━━━ Testo dell'esercizio

Diceva che non c’è un problema di finanza ma piuttosto un problema di collegare queste pmi al resto del mondo. Le tecnologie possono aiutare e in che modo?
“Mettendomi nei panni di un investitore che vuole stabilire contatti commerciali in mercati che non conosce, vedo che per vari Paesi, per vari mercati, manca in primo luogo l’informazione. Pensiamo a quei mercati in cui, per esempio, manca tecnologia o in cui la società non è quotata, mercati insomma in cui operano magari società buone ma per le quali non è facile reperire informazioni: l’investitore non ha conoscenze adeguate e possono prevalere idee o concetti sulle realtà, c’è paura a entrare in questi mercati e si ripiega su altre opzioni. Attori come noi o altri che invece hanno presenza sul territorio, hanno contatti con i soggetti operanti in questi mercati, nelle economie locali, hanno modo di promuovere queste realtà e identificare certe opportunità. Ecco il collegamento con il digitale. Noi pensiamo che ci sia il modo di capitalizzare queste conoscenze su una piattaforma digitale sulla quale le piccole e medie imprese possono mettere le proprie informazioni, andando più in là del nome della compagnia o dell’indirizzo, fino ad arrivare non dico a un rating ma a qualcosa di preliminare.

━━━━━━

__Verifica la comprensione__:
a – Traduci in inglese questa frase del testo sulle piccole e medie imprese: «Diceva che non c’è un problema di finanza ma piuttosto un problema di collegare queste pmi al resto del mondo».
b – Scrivi il seguito del testo sulle piccole e medie imprese e sulla piattaforma digitale, partendo dall'ultima frase riportata.

━━━ Dati forniti

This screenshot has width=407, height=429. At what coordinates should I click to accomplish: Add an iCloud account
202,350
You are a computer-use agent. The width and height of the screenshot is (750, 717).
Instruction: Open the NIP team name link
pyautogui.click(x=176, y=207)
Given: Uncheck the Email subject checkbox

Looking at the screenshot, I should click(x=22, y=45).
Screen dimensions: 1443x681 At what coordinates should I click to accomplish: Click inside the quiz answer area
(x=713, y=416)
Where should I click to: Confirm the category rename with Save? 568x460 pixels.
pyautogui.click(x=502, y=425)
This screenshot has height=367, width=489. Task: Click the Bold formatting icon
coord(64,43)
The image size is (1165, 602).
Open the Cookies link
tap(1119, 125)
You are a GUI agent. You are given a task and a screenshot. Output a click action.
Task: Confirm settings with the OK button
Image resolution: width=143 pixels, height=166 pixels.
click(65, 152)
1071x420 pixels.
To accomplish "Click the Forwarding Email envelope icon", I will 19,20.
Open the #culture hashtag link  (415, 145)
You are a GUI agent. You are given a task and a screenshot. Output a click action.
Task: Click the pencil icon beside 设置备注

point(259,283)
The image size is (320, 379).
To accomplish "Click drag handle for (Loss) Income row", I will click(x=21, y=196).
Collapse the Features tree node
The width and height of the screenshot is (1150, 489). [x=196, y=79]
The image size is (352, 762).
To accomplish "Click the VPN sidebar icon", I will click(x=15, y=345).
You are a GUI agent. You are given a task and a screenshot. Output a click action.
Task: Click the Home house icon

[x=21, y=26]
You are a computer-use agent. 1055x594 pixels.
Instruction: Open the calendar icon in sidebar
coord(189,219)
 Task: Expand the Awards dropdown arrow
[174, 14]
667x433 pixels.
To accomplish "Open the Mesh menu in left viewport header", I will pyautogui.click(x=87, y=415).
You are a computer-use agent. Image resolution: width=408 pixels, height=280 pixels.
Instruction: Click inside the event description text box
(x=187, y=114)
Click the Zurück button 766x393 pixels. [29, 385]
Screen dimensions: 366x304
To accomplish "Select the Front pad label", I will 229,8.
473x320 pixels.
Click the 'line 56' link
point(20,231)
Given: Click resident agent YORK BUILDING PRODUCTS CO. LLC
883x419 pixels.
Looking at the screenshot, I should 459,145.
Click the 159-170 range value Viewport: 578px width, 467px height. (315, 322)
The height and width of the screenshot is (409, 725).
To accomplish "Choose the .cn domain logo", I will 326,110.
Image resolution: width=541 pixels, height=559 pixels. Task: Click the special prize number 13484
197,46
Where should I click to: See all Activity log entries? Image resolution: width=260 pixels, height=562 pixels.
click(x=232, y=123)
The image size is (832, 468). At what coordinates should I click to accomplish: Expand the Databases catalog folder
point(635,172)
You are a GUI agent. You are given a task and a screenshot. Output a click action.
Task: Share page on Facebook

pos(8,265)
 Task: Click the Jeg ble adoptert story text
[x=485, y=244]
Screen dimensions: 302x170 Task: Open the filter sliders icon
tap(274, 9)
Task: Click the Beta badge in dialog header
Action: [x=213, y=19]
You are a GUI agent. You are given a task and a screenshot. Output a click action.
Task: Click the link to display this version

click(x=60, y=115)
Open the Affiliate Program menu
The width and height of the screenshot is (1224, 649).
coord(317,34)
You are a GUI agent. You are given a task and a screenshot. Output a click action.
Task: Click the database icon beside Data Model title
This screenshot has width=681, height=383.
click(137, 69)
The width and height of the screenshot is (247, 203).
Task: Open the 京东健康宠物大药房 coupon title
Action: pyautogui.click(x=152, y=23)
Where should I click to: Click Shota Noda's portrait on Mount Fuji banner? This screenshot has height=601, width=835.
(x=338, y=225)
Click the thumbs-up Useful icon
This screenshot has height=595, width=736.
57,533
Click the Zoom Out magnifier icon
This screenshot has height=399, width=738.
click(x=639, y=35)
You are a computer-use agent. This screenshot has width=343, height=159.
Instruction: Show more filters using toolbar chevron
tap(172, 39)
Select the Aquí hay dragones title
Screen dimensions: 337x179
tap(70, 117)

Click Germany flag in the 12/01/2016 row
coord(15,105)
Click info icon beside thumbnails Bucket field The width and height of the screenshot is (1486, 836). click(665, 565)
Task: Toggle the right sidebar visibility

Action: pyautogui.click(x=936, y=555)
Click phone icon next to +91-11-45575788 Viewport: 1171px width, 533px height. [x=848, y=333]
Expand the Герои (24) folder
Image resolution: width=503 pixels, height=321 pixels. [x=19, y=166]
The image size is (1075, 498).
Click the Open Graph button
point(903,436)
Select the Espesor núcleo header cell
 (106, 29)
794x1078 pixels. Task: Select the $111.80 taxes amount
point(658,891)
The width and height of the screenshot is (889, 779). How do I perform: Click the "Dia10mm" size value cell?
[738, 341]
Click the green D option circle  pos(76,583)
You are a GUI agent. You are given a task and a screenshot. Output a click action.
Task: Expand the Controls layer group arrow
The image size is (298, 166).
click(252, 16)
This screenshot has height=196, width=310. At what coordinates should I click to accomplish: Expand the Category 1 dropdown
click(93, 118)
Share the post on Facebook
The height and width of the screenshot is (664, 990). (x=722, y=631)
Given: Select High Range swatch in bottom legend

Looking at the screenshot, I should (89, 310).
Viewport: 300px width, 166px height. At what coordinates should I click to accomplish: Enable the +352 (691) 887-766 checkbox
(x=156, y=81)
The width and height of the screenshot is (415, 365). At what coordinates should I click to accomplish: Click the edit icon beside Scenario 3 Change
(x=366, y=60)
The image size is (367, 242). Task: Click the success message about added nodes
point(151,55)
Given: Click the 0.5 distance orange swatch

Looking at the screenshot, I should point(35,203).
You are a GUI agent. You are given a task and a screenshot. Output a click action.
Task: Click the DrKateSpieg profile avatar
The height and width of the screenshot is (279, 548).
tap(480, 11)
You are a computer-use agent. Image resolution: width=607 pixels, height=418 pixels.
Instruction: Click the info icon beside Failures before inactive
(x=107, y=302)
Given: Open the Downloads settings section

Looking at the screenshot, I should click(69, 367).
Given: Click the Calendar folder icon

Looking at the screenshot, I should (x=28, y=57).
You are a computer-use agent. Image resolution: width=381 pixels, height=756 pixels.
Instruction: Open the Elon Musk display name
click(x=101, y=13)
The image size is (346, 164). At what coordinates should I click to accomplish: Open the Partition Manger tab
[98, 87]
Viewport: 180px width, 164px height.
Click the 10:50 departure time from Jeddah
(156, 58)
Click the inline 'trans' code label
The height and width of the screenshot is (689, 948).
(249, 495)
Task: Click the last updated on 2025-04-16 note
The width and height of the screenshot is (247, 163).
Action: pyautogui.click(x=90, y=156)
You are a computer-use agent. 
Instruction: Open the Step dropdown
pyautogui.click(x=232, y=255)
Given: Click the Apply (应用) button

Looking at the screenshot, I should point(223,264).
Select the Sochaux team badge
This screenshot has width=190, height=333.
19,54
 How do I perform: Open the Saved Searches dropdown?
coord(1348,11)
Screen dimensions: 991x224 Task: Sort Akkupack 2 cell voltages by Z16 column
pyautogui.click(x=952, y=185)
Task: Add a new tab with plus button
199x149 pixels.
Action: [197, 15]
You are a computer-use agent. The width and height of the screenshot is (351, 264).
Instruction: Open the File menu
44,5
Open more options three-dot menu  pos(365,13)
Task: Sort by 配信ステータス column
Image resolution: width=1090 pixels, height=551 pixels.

━━━━━━

__Esercizi svolti__:
a – You said that there is not a problem of finance but rather a problem of connecting these SMEs to the rest of the world.

b –
Nella mia agenzia pensiamo a questo primo strumento, una piattaforma dove le pmi possono elevare le proprie informazioni su cui noi possiamo esprimere un giudizio qualitativo e quantitativo, dando indicatori finanziari, connessi al mercato. Quello che vogliamo è incentivare gli scambi, per questo infatti vorremmo chiamare la piattaforma Agorà”.
Una contemporanea diffusione del digitale in Africa è essenziale, cosa che sta avvenendo.
“Certo, e ripeto che ormai la penetrazione della telefonia cellulare è molto alta. In Burundi ricordo che c’erano pannelli solari e attaccati non so quante decine di cellulari. Questo implica la possibilità di usufruire di tutti i servizi che vogliamo, di veicolare offerte imprenditoriali. Ecco perché consideriamo la telefonia cellulare un veicolo importante per promuovere lo sviluppo”.
La cooperazione allo sviluppo è estranea a queste dinamiche o ci possono essere collegamenti? A lungo si sono percepiti come due mondi differenti e oggi in Italia si sta provando a superare questa distinzione con nuova legge sulla cooperazione, che definisce azioni di cooperazione sia le azioni condotte dalle ong che le azioni che coinvolgono anche imprese private. Questa situazione è applicabile nelle dinamiche che sta descrivendo?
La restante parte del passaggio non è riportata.